Ho comprato il suo libro su kindle, per via di vari suggerimenti che lo davano come libro da leggere.
La storia è quella comune di tante ragazze che nella società classista di fine Ottocento popolavano le stanze del cucito. La protagonista del romanzo è una ragazzina orfana, cresciuta da una nonna analfabeta e lungimirante che mettendole in mano ago e filo le offre uno strumento di emancipazione potente.
Erano tempi quelli in cui ogni capo di abbigliamento veniva confezionato su misura. Si chiamavano allora le sartine a giornata, che prendevano misure, tagliavano e cucivano un po’ di tutto, dalle lenzuola agli abiti.
Attraverso i racconti di questa sartina che vive tra la fine dell’Ottocento e i primi del Novecento, la Pitzorno non solo scava in profondità nei suoi sentimenti, facendocela sentire sempre meno distante, pagina dopo pagina; ma tra orli, pizzi, asole e finiture, ci fa addentrare nella società di quel tempo, narrandone virtù e storture, facendoci del tutto immergere in una realtà lontana dalla nostra che però, per certi versi, è rimasta immutata.

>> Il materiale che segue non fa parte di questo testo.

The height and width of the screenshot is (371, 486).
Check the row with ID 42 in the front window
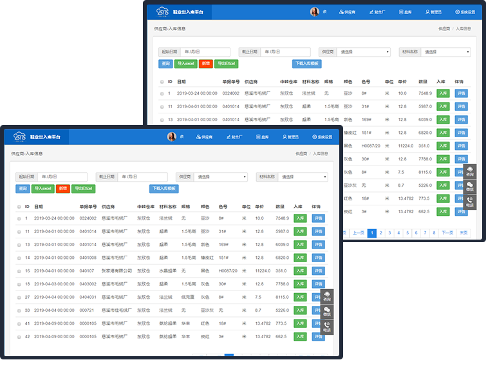19,336
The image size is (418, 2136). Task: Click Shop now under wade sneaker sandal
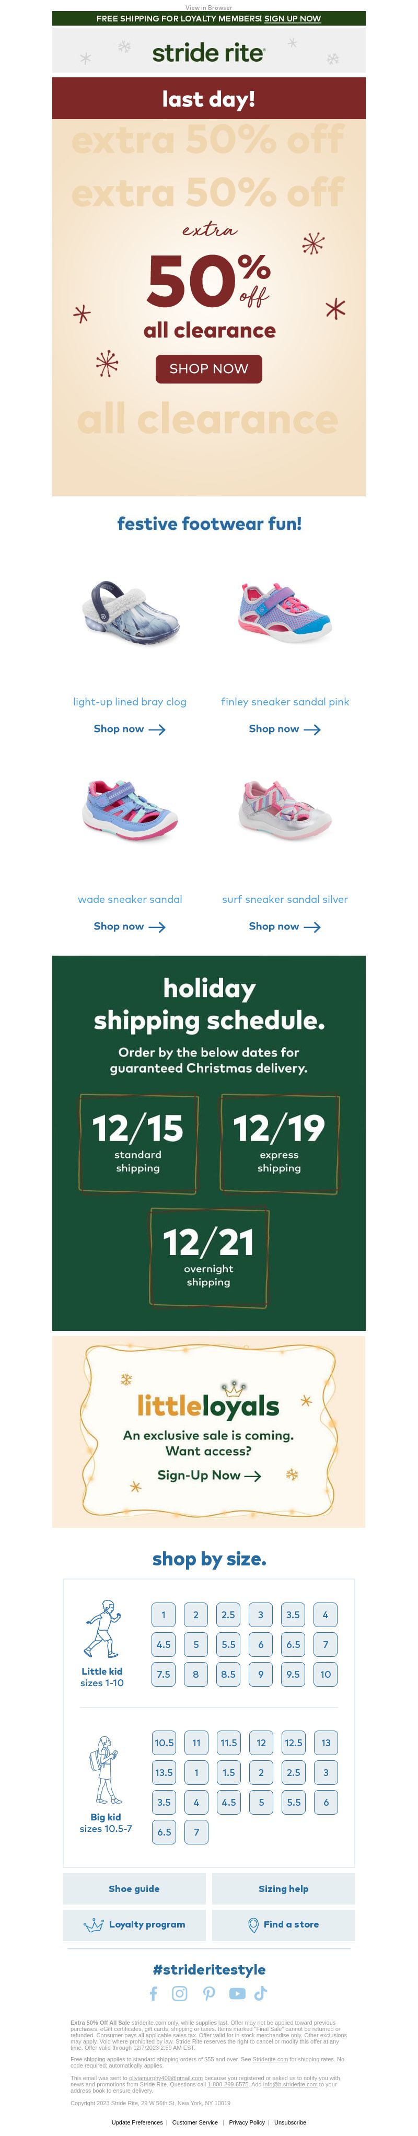[129, 925]
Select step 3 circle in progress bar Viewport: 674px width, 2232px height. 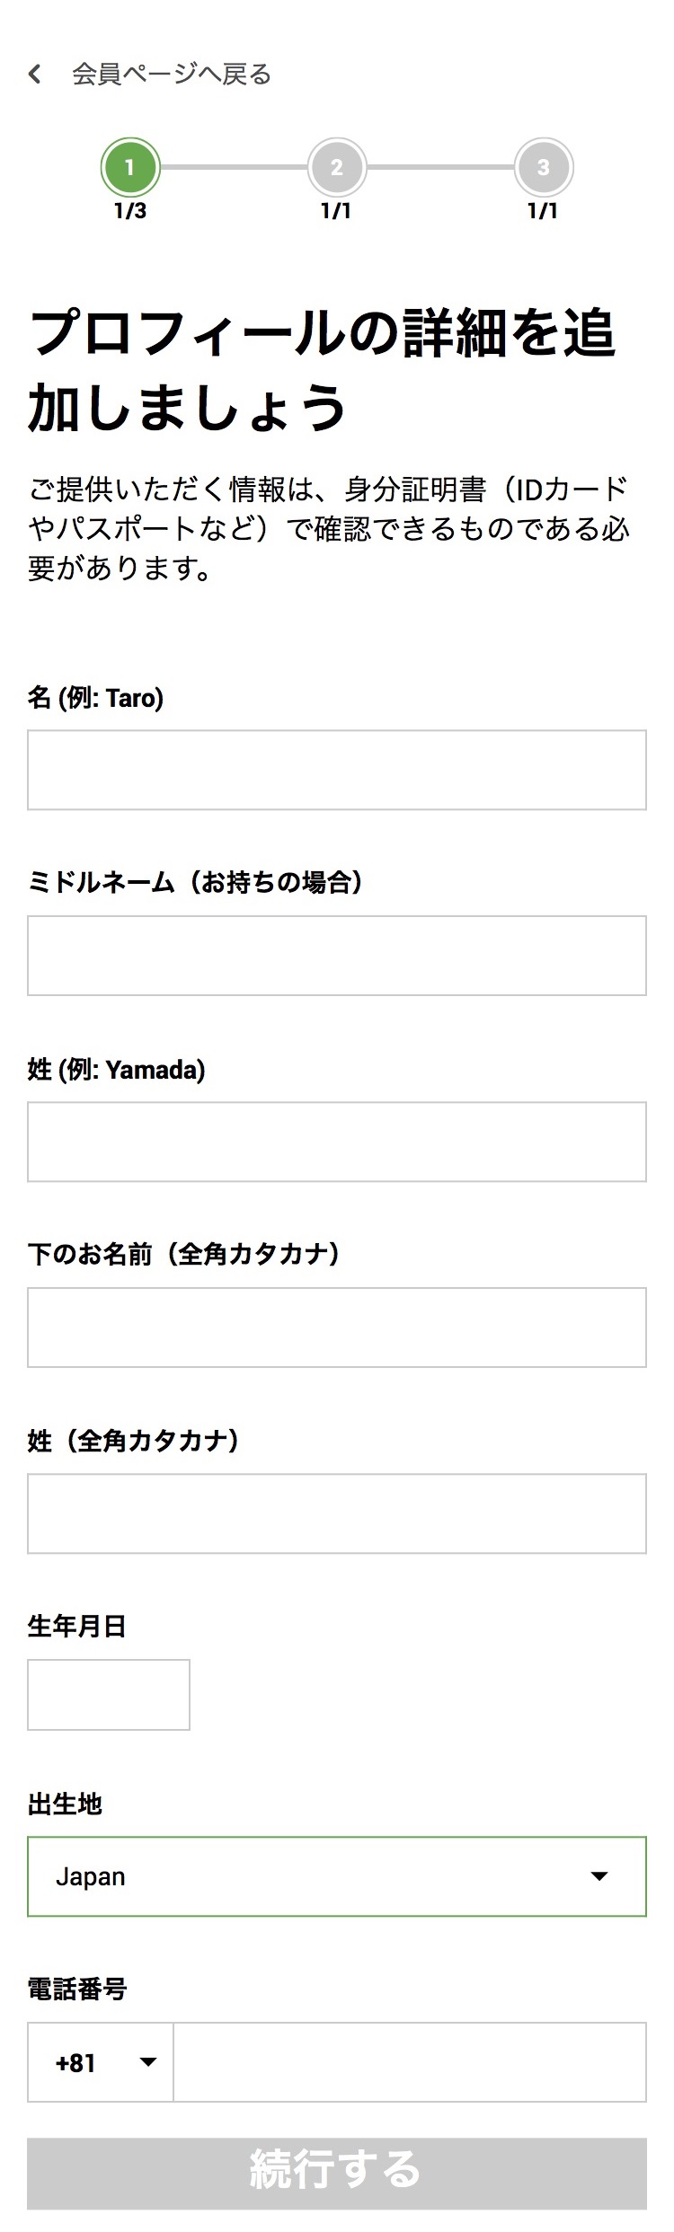[x=543, y=167]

Allo stesso modo, le donne descritte nel libro “Il sogno della macchina da cucire“, nonostante la distanza temporale, non sembrano molto lontane da noi, hanno i nostri stessi sogni, desiderano l’amore, la libertà di poter scegliere, vorrebbero essere felici e si scontrano quotidianamente con ostacoli, difficoltà, privazioni.
Volevo passeggiare sulla spiaggia contemplando l’orizzonte, come avevo visto in un quadro, raccogliendo conchiglie e sognando mentre i voli dei gabbiani rigavano il cielo. Sognando cosa? Chi? Sognare era molto pericoloso, lo sapevo, non me lo potevo permettere. E poi, già soltanto vedere il mare non era la realizzazione di un sogno?

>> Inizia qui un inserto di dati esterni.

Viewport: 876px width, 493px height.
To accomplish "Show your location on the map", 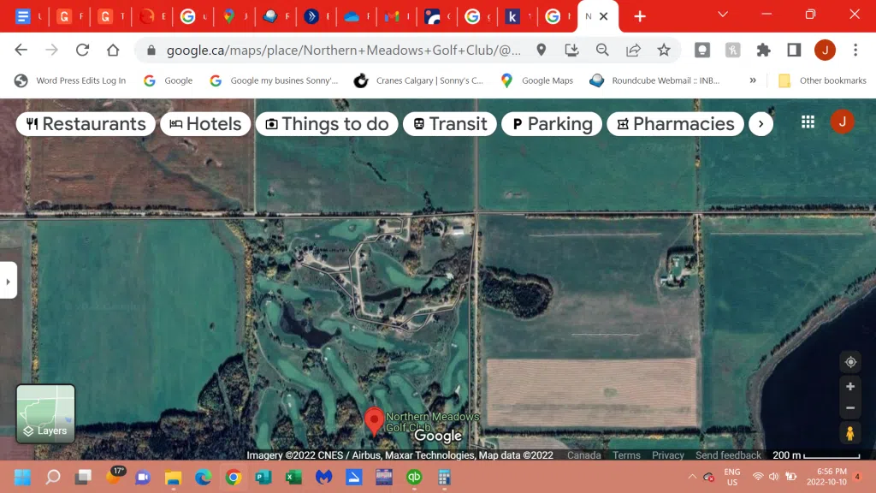I will (849, 362).
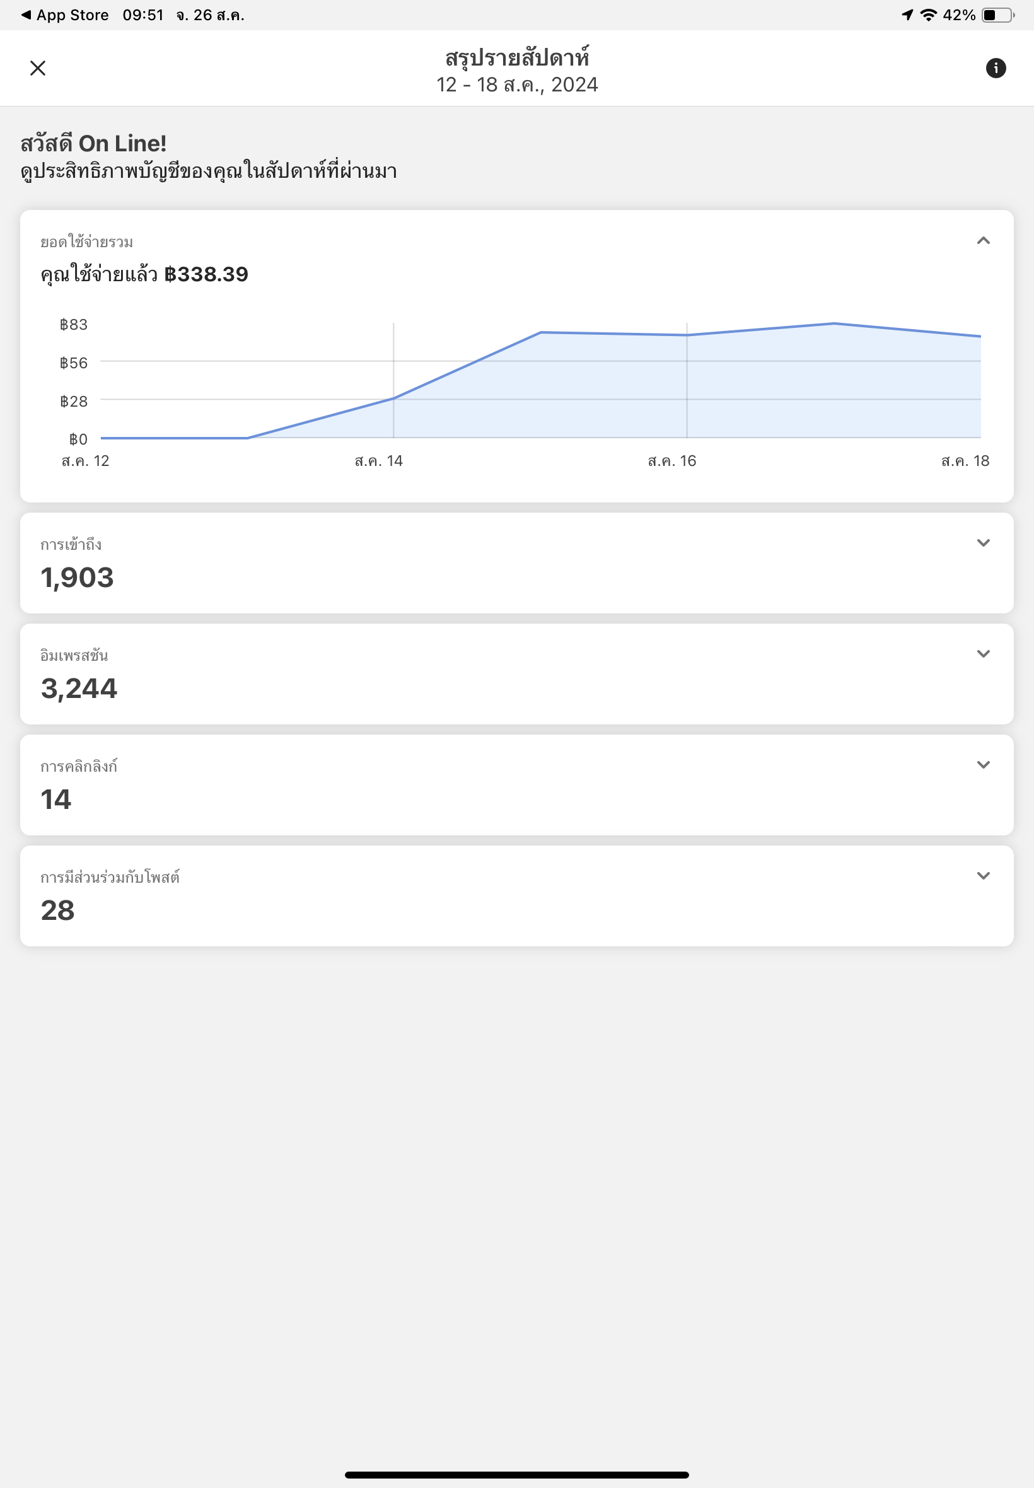Expand the การคลิกลิงก์ card chevron

(983, 764)
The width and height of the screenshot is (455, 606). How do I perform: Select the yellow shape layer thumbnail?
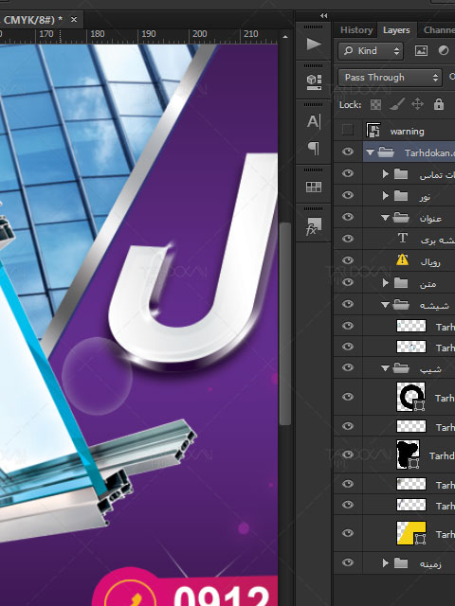[410, 533]
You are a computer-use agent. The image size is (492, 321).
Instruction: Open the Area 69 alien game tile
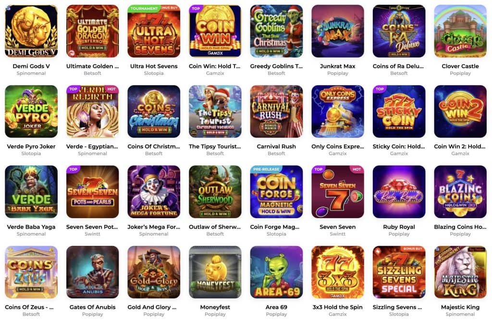click(276, 272)
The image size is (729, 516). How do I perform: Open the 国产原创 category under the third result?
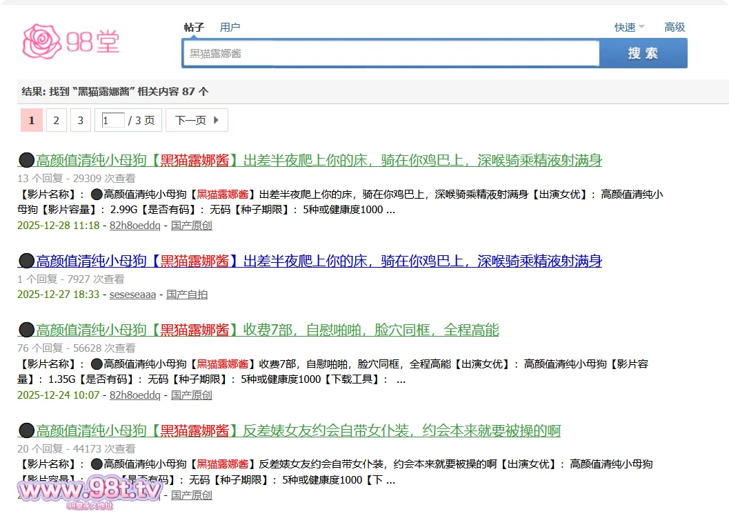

La sartina racconta la sua storia attraverso aneddoti narrati finemente, durante i quali si alternano momenti divertenti ad altri tragici, fino a un epilogo che avrà un sapore agrodolce.
Tutti i personaggi portano con sé qualcosa di unico, nel bene e nel male, e sono caratterizzati al meglio. Bastano poche descrizioni per capirne la personalità e la fisicità, pochi dettagli per inquadrarne il carattere e per suscitare nel lettore sentimenti di profonda commozione o di totale antipatia.
Mia madre ha molto in comune con questa sartina. Sebbene sia nata in un’epoca diversa.
Anche a lei fin dalla sua giovinezza fu insegnato a cucire.
Cucire era la sua chiave per l’indipendenza. L’unica che poteva concedersi.
Come oggi lo è studiare per molte di noi.
Solo che allora studiare, per quanto lei fosse una studentessa modello, non era considerato alla sua portata.
Mia madre ha lavorato in una nota sartoria del mio paese, specializzata a fare abiti da sposa.
Per anni ci ha cucito abiti e costumi. L’ho vista china sulla macchina da cucire e adoravo i suoi racconti legati a quegli anni.
Per molte ora cucire è un vezzo, un hobby.
In passato era una forma di libertà ed emancipazione.
Una vera salvezza.
Se non conoscete questa realtà il libro vi farà capire tante cose o se come me siete cresciute con una macchina da cucire in casa vi commuoverete un po’.
Mimma
Mamma avvocato says
A me, a leggere le tue parole, viene in mente mia nonna. Credo proprio che questo libro lo cercherò presto, anche perché a me piacciono molto i romanzi ambientati nell’800, un’epoca così lontana per molti versi,come giustamente scrivi tu, ma anche moderna.